The committee which I represent does not desire to present anything further in the case on its side but desires, on the other hand, that the bill be expedited to the utmost possible extent and holds that any further hearings, in its judgment, are wholly unnecessary on either side. However, we do not assume to dictate to the committee as to whether they are satisfied with the hearings or not. But so far as we are concerned we waive any claim to further hearings and desire to aid in every way in expediting the legislation. We feel that the subject has been so long before Congress and we have expended so much time in the advocacy of it and in the solution of the question, before Congress and before the committees of Congress and before the public, that it is time we reached some definite result; either that the matter should be disposed of by dropping it or that it be pushed to a successful issue. That is all, gentlemen, that I wish to offer this morning.

Mr. CUSHMAN. What is the name of this organization that you represent?

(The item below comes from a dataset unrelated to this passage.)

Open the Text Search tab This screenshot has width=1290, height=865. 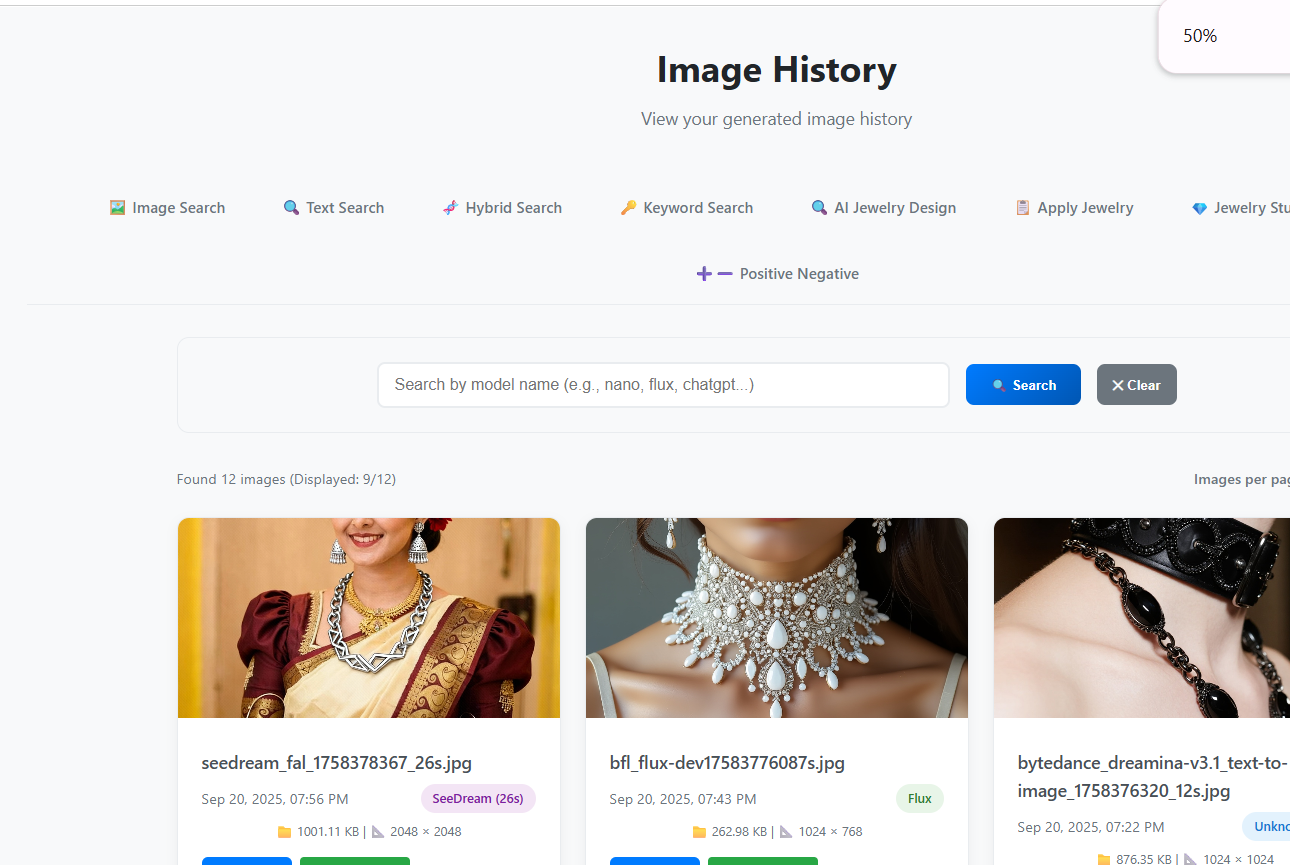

Mr. Bacon. It is the interstate-commerce law convention.
Mr. CUSHMAN. When was it organized!

Mr. Bacon. The first convention was held in November, 1900, and a second convention in last October. The first convention appointed an executive committee, of which I had the honor to be chairman, and that committee proceeded under the general instructions of that convention during the interval between that and the second convention, a period of nearly four years, and at the second convention the executive committee that had previously represented the organization was reappointed, with the exception of some of the members, who were excused or were dropped, and some new members appointed.

Mr. CUSHMAN. Will you state, in a general way, what the general purposes of the organization are ?

Mr. Bacon. The sole purposes of the organization—it is hardly proper to call it an organization, because it was merely a convention of representatives or delegates from the various commercial organizations of the country. The first one held at St. Louis in November, 1900, consisted of delegates from only 41 commercial organizations.

Mr. CUSHMAN. What are the purposes of the organization, primarily, that you represent?

Mr. Bacon. The purposes of the commercial organizations or of this interstate-commerce law organization.

Mr. CUSHMAN. The purposes of the convention.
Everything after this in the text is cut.